Estratto:
Le ragioni della fede nell'età secolare. Le risposte dei teologi riuniti a Roma
La fede con le sue ragioni, interpellata nell’età secolare. A cercare risposte per
tre giorni sono gli esperti convocati dall’Associazione italiana teologi (Ati). Appuntamento
a Roma, presso Villa Aurelia, per il tradizionale Corso di aggiornamento proposto
ai docenti di teologia. Roberta Gisotti ha intervistato il prof. donRiccardo Battocchio, segretario nazionale dell’Ati.
R. - Viviamo
immersi in una situazione storica che possiamo chiamare secolarismo, dando però con
questo termine un’interpretazione negativa di un complesso di realtà, che forse presenta
anche aspetti da leggere in positivo. Siamo in un’epoca in cui, a detta di tanti,
la religione, la fede cristiana in particolare pare, nell’ambito del discorso pubblico,
un’opzione fra le tante. Questo interpella la responsabilità dei cristiani, di chi
riflette sulla fede, alla ricerca delle possibilità che questo offre, anzitutto del
fatto che la fede si presenta come scelta. Ora dobbiamo cercare, in questo Corso come
teologi, di riflettere sulle condizioni che rendano possibile una libera adesione
alla fede, alla Parola della Rivelazione che si propone come dotata di senso oggi
come in ogni contesto: nel contesto secolare non meno che in contesti che apparentemente
sembrino maggiormente segnati da una presenza pubblica della religione.
D.
– La fede come scelta di libertà: qual è il compito dei teologi?

Consegna A: Nell'elenco, sostituisci "screenshot" con "image" e riscrivi soltanto le righe che partono da quella con "pixels, height=495 pixels." e proseguono fino a quella con "I want to click on scroll-down-arrow, so", comprese entrambe. Tutto il resto deve restare invariato.

Dati forniti:
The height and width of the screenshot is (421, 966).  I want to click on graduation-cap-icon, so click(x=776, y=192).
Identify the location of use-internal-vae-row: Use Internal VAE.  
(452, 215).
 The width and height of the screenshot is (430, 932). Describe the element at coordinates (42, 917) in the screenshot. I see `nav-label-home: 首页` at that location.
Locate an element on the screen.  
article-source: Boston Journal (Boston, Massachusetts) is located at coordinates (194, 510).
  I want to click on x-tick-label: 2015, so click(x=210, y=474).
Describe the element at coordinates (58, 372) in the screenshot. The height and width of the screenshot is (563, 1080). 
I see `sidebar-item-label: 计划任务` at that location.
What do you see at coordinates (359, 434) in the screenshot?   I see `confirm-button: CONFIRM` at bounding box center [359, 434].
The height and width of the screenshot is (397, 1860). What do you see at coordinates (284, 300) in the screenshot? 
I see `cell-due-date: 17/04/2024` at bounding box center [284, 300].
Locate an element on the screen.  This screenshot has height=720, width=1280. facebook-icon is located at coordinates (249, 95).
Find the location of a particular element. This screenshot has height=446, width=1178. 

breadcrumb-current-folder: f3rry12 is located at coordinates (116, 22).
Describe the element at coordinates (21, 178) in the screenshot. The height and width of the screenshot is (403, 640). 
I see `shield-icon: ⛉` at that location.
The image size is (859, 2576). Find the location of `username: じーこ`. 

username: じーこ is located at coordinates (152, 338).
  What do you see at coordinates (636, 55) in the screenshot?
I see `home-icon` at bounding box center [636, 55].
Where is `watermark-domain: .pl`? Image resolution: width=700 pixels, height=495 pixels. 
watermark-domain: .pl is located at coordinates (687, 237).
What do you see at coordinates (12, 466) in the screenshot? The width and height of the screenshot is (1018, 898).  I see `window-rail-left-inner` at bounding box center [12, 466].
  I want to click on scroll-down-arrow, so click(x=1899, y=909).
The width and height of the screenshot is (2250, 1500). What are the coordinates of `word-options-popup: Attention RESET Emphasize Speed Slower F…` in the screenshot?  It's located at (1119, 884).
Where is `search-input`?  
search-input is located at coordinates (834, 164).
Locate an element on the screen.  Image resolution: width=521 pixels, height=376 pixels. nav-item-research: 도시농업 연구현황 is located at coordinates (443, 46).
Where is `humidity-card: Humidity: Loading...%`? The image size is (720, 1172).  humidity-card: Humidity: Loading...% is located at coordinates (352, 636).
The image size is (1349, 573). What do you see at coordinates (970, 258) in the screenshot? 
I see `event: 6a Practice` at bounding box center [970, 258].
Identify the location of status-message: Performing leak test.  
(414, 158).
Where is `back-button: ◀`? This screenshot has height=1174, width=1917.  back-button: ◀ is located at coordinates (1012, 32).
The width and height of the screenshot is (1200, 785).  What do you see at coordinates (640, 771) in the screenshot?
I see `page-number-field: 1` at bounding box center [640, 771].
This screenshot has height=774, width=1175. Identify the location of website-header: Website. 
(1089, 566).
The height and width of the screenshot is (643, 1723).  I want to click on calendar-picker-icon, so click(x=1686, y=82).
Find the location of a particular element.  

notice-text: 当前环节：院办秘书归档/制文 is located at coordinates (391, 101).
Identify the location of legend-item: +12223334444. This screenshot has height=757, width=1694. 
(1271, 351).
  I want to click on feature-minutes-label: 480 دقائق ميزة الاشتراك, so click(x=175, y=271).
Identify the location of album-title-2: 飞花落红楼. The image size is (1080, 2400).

Consegna B: Riporta parola per parola il passo dell'estratto che comincia con "Le ragioni della" e prosegue fino a "segretario nazionale dell’Ati.".

La tua risposta A:
Where is `watermark-domain: .pl`? Image resolution: width=700 pixels, height=495 pixels. 
watermark-domain: .pl is located at coordinates (687, 237).
What do you see at coordinates (12, 466) in the image? The width and height of the image is (1018, 898).  I see `window-rail-left-inner` at bounding box center [12, 466].
  I want to click on scroll-down-arrow, so click(x=1899, y=909).

La tua risposta B:
Le ragioni della fede nell'età secolare. Le risposte dei teologi riuniti a Roma
La fede con le sue ragioni, interpellata nell’età secolare. A cercare risposte per
tre giorni sono gli esperti convocati dall’Associazione italiana teologi (Ati). Appuntamento
a Roma, presso Villa Aurelia, per il tradizionale Corso di aggiornamento proposto
ai docenti di teologia. Roberta Gisotti ha intervistato il prof. donRiccardo Battocchio, segretario nazionale dell’Ati.